Acto seguido arrojé al suelo mi pistola y dije a mi adversario:

—Caballero, perdone a este estúpido joven que lo ha ofendido y obligado a disparar contra él. Es usted superior a mí. Repita estas palabras a la persona que usted respeta más que a ninguna otra en el mundo.

Apenas hube terminado de hablar, mi adversario y los dos padrinos empezaron a lanzar exclamaciones.

—Oiga —dijo mi rival, indignado—: si no quería usted batirse, nos podríamos haber ahorrado todas estas molestias.

Le respondí alegremente:

—Es que ayer era un necio. Hoy soy más razonable.

—Creo lo de ayer. En cuanto a lo de hoy, me es más difícil admitirlo.

—¡Bravo! —exclamé; aplaudiendo—. Estoy completamente de acuerdo con usted. Merezco lo que me ha dicho.

—Oiga, señor: ¿quiere disparar o no quiere disparar?

—No lo haré. Vuelva usted a tirar si quiere. Pero será mejor que no lo haga.

Los padrinos empezaron a vociferar. El mío sobre todo:

—¡Deshonrar a su regimiento pidiendo perdón sobre el terreno! ¡Si yo lo hubiese sabido...!

Yo dije entonces gravemente y dirigiéndome a todos:

—Pero, señores, ¿tan asombroso resulta en nuestra época encontrar a un hombre que se arrepienta de su necedad y reconozca públicamente sus errores?

—No es asombroso, pero eso no debe hacerse en el terreno del desafío —dijo mi compañero de regimiento.

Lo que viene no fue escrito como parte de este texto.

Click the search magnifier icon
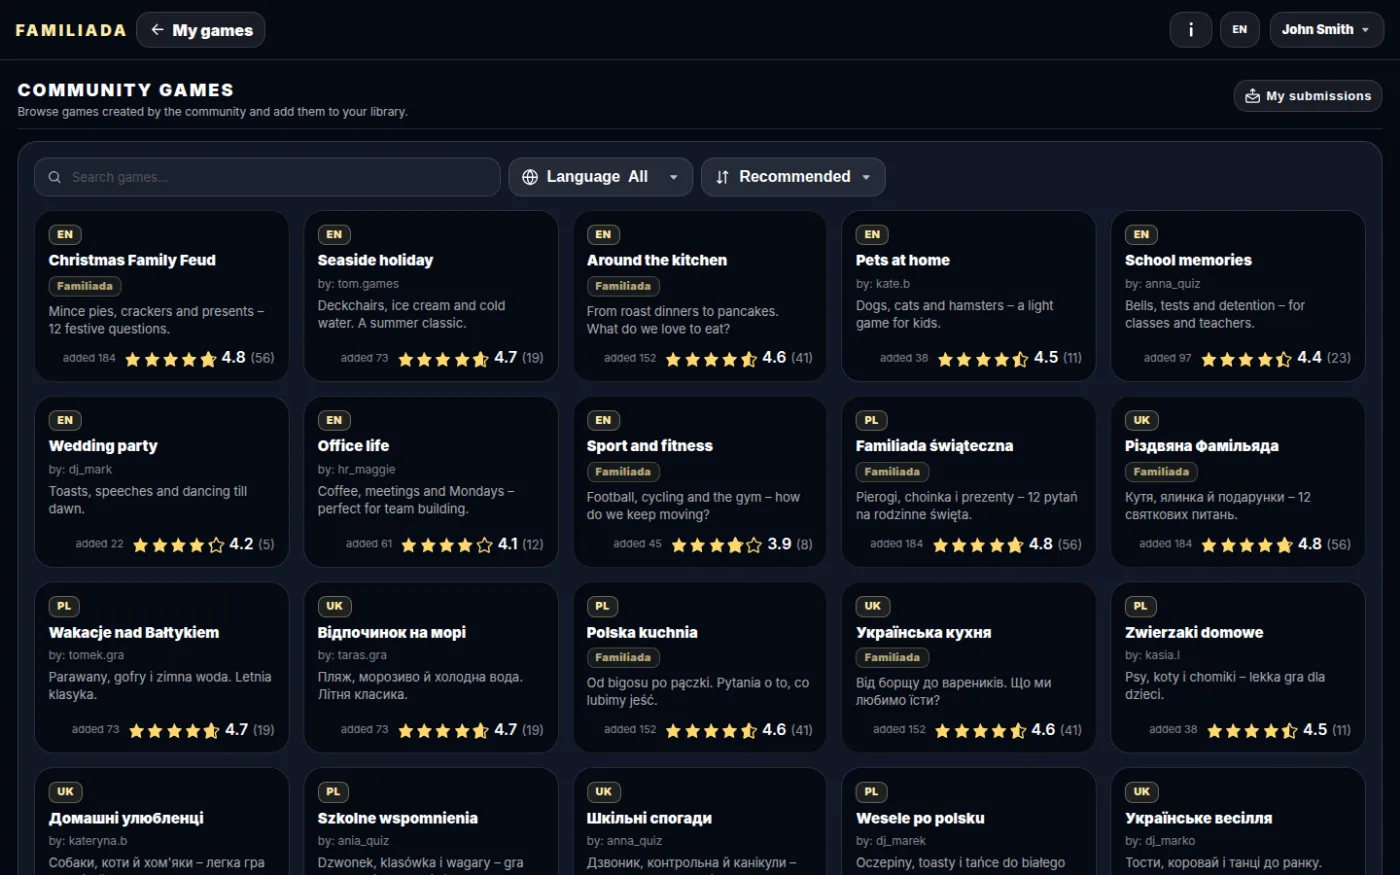Viewport: 1400px width, 875px height. pyautogui.click(x=55, y=177)
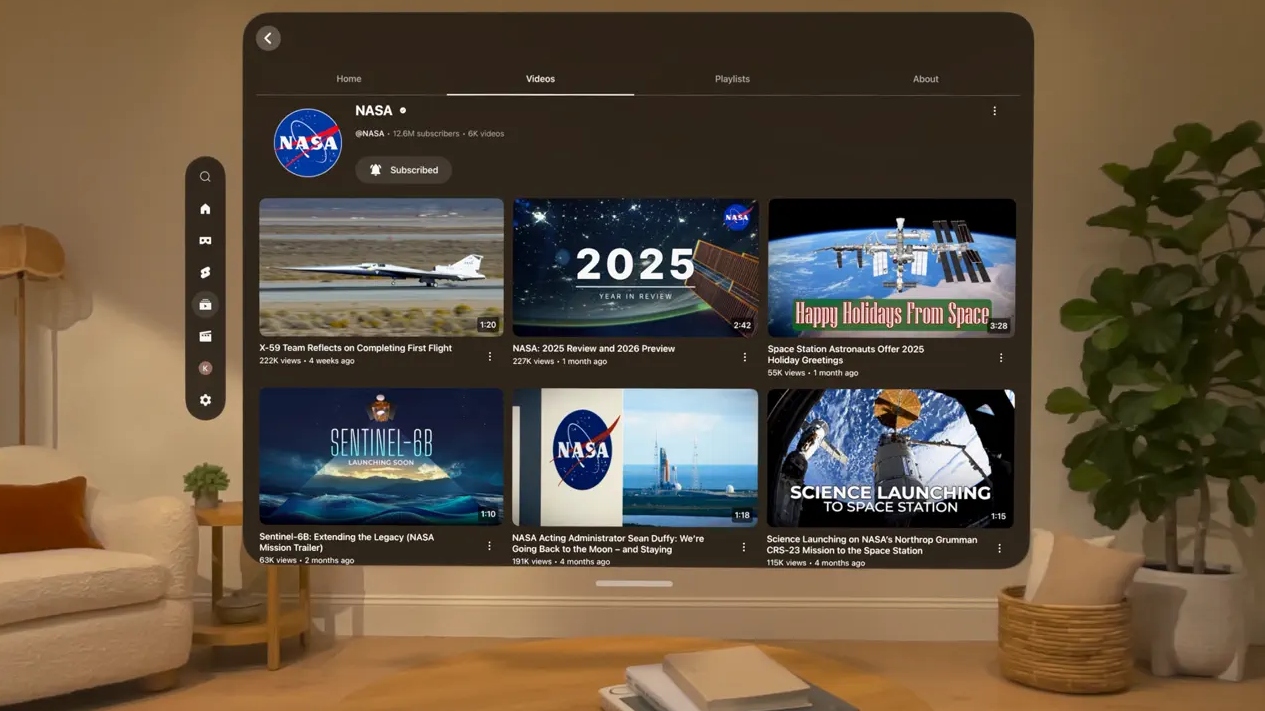This screenshot has width=1265, height=711.
Task: Click the verified badge next to NASA
Action: pos(402,110)
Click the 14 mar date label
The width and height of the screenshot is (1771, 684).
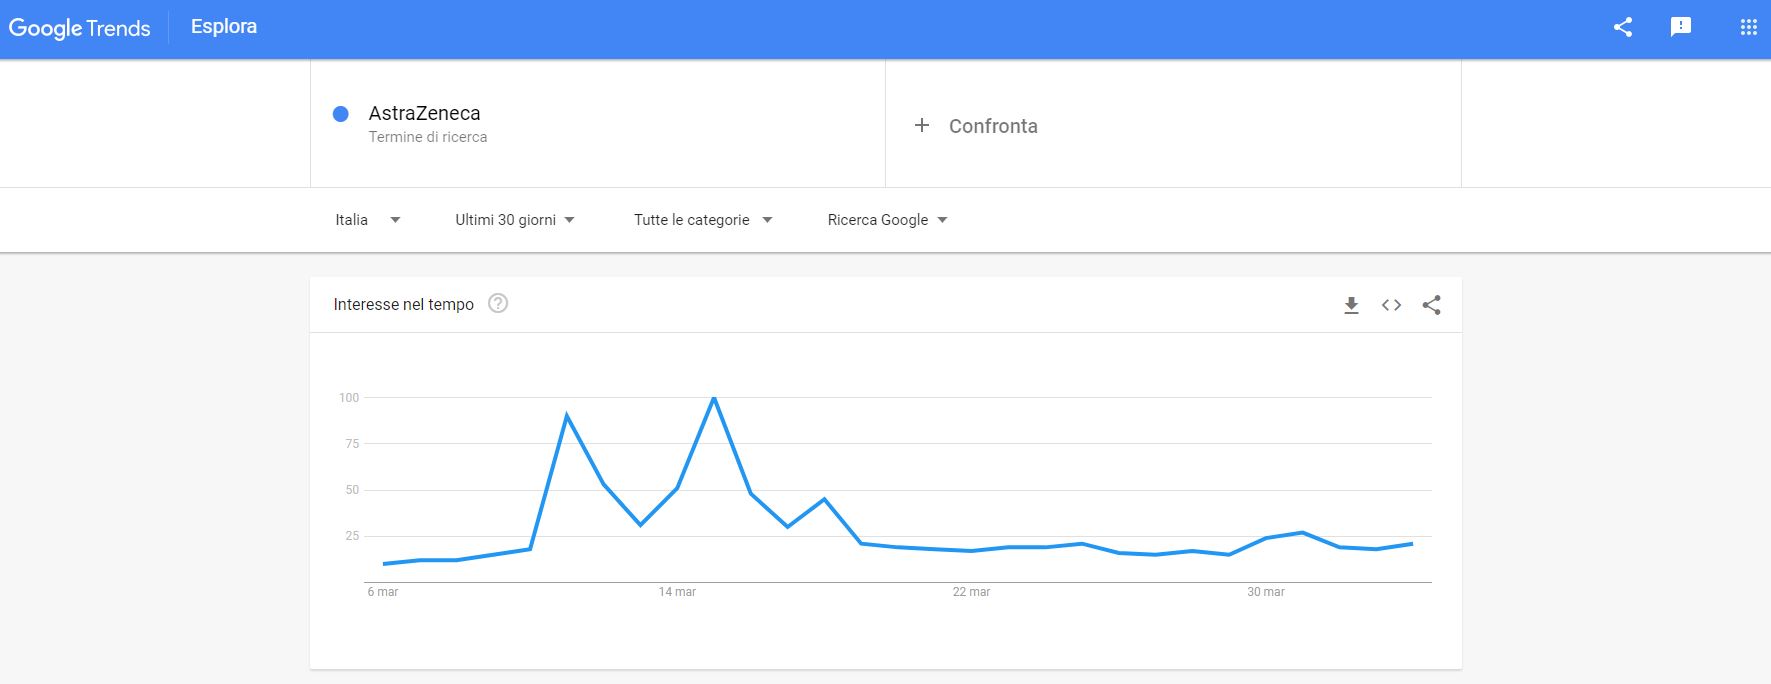tap(677, 592)
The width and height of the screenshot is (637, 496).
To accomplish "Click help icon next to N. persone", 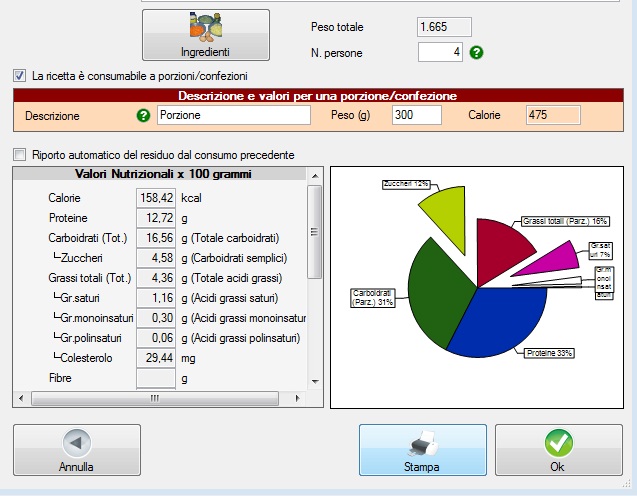I will pos(476,52).
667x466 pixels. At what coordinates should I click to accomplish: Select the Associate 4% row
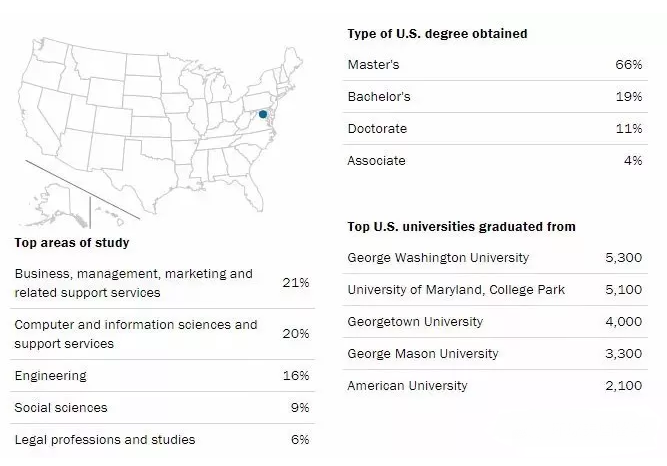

—Mi deber era pedir perdón apenas llegamos aquí, antes de que mi adversario disparase, para evitar que pudiera incurrir en pecado mortal. Pero nuestros hábitos son tan absurdos, que no me era posible obrar de ese modo. Mis palabras sólo podían tener valor para ese caballero dichas después de su disparo a doce pasos de distancia. Si las hubiese pronunciado antes, él me habría creído un cobarde indigno de ser escuchado.

Y exclamé con todo mi corazón:

—¡Contemplen las obras de Dios! El cielo es claro; el aire, puro; la hierba, tierna; los pájaros cantan en la naturaleza magnífica e inocente. Sólo nosotros, impíos y estúpidos, no comprendemos que la vida es un paraíso. Bastaría que lo quisiéramos comprender para que este paraíso apareciera ante nosotros. Y entonces nos abrazaríamos los unos a los otros llorando...

Mi propósito era seguir hablando, pero no pude: la respiración me faltaba; jamás había sentido una felicidad tan grande.

—Discretas y piadosas palabras —dijo mi adversario—. Desde luego, es usted un hombre original.

—¿Se burla usted? —pregunté sonriendo—. Algún día me alabará.

—Lo alabo ahora mismo y le ofrezco mi mano, pues me parece usted verdaderamente sincero.

—No, no me dé la mano ahora; ya lo hará más adelante, cuando yo sea mejor y me haya ganado su respeto. Entonces hará bien en estrechármela.